◆ **Brief**
Could you copy every line of the data that contains the word "Locate"?
....
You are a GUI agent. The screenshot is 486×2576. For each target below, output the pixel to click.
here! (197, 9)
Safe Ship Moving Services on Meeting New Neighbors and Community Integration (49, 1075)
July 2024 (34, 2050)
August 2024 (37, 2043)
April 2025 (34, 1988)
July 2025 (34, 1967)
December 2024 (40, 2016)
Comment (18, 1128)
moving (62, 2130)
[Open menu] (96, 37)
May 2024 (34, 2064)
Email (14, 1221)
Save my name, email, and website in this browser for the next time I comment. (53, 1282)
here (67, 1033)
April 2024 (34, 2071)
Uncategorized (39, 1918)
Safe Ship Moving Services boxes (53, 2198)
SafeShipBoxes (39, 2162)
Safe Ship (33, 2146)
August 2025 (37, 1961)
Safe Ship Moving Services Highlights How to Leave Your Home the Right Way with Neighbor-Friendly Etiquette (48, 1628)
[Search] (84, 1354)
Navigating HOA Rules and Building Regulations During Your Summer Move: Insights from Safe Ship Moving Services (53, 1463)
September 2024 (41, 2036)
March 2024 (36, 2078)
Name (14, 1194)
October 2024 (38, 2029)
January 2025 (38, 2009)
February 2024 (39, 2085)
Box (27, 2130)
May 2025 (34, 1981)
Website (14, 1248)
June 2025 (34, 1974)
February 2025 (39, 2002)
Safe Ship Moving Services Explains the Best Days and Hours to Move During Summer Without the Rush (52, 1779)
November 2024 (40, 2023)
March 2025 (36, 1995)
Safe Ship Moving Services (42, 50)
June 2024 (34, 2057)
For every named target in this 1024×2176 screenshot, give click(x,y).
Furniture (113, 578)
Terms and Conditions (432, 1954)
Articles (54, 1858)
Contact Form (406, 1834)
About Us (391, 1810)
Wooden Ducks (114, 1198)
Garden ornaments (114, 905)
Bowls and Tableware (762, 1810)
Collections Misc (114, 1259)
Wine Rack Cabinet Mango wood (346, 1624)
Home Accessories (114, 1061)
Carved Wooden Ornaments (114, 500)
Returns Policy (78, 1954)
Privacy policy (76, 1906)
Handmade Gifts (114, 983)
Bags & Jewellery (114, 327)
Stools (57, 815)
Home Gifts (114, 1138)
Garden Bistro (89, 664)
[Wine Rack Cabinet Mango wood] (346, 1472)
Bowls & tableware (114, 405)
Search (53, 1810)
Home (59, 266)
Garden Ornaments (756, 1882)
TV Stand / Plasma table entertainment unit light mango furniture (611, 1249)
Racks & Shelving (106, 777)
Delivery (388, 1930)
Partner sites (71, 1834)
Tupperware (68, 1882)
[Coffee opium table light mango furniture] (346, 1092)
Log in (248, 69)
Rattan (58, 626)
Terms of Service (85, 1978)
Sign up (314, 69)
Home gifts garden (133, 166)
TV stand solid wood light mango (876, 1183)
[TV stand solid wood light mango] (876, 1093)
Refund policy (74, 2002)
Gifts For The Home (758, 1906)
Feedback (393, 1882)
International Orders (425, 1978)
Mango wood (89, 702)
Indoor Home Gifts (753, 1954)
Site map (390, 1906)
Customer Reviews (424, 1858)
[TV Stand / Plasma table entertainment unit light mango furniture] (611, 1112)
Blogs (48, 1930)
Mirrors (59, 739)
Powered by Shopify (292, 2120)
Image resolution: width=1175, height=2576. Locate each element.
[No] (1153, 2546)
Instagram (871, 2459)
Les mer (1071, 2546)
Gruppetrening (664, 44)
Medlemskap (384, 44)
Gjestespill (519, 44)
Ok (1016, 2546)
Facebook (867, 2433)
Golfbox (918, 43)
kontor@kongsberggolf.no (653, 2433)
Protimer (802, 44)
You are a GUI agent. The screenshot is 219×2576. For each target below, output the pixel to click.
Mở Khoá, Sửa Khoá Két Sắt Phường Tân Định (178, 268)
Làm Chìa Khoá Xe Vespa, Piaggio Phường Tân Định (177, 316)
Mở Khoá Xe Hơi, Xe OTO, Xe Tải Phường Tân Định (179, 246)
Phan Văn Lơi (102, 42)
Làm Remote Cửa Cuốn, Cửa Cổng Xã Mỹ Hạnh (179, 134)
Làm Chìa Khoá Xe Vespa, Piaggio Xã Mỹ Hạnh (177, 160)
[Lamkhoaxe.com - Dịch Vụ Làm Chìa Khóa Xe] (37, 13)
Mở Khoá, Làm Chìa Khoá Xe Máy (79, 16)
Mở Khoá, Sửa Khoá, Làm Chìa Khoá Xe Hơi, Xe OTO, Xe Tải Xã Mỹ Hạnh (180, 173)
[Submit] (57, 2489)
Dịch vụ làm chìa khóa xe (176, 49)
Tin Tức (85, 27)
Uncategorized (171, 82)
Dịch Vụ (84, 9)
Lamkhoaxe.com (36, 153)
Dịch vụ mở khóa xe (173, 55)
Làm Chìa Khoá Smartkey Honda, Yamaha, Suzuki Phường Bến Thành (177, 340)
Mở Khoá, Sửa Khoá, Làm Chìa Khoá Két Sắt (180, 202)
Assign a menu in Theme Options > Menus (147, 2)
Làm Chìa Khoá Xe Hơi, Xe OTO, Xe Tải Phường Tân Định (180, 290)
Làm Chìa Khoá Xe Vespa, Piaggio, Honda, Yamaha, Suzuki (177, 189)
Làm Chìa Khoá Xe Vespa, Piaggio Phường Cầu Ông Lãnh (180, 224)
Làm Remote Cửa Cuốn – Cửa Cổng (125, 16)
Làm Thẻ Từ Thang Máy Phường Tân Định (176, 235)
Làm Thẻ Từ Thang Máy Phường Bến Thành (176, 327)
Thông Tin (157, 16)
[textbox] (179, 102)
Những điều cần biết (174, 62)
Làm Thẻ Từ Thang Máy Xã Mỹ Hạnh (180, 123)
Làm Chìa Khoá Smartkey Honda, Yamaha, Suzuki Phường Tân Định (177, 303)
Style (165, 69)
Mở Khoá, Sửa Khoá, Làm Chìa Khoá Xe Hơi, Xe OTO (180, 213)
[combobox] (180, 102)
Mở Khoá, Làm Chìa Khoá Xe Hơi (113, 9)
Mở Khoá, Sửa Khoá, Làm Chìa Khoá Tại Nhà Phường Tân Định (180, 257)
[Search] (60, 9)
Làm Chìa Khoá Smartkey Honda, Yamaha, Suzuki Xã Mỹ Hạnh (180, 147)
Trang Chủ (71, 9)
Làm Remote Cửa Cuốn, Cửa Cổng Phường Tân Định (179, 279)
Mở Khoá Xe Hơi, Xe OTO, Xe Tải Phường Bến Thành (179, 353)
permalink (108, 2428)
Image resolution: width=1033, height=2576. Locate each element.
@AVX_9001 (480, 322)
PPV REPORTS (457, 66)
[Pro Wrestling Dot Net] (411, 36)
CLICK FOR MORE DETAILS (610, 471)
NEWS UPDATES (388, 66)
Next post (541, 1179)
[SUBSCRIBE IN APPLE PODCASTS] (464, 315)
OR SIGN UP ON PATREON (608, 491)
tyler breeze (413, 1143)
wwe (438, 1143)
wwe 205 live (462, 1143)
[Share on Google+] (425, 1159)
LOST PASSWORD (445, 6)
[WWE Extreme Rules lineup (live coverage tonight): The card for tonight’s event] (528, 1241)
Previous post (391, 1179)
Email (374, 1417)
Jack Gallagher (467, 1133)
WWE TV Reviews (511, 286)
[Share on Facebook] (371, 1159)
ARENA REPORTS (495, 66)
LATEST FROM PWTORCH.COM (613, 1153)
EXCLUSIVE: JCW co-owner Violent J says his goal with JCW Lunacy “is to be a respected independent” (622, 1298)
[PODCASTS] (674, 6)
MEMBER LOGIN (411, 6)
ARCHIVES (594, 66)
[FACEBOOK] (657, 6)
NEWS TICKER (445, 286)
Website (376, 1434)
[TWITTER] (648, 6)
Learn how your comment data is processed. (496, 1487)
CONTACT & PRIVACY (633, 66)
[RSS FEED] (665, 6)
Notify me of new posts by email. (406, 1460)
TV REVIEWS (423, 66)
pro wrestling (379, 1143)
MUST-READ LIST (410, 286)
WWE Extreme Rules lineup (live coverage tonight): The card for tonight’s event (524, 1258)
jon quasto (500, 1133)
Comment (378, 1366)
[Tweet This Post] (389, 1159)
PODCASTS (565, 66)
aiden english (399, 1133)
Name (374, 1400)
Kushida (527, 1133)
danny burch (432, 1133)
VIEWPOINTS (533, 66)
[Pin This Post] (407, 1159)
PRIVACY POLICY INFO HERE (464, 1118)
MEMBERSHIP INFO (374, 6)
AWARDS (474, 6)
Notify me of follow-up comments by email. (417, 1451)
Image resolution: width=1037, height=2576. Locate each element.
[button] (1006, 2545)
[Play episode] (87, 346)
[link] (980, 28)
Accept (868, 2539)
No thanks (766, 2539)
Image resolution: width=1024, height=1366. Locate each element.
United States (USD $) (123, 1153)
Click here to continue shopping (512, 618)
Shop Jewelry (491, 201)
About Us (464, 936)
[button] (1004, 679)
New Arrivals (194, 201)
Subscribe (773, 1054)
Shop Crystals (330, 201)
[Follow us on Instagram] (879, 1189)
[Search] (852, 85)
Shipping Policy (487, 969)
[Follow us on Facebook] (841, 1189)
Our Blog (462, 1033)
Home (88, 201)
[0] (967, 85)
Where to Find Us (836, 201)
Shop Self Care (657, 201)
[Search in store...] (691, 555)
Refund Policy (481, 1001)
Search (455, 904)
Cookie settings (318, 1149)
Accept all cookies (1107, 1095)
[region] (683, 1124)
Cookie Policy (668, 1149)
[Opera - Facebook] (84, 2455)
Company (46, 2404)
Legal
....
◆ **Exercise solution**
Image resolution: width=1175, height=2576. Locate each element.
Image resolution: width=1033, height=2576. Locate each element.
Image resolution: width=1037, height=2576. Locate each element.
Image resolution: width=1024, height=1366. Locate each element.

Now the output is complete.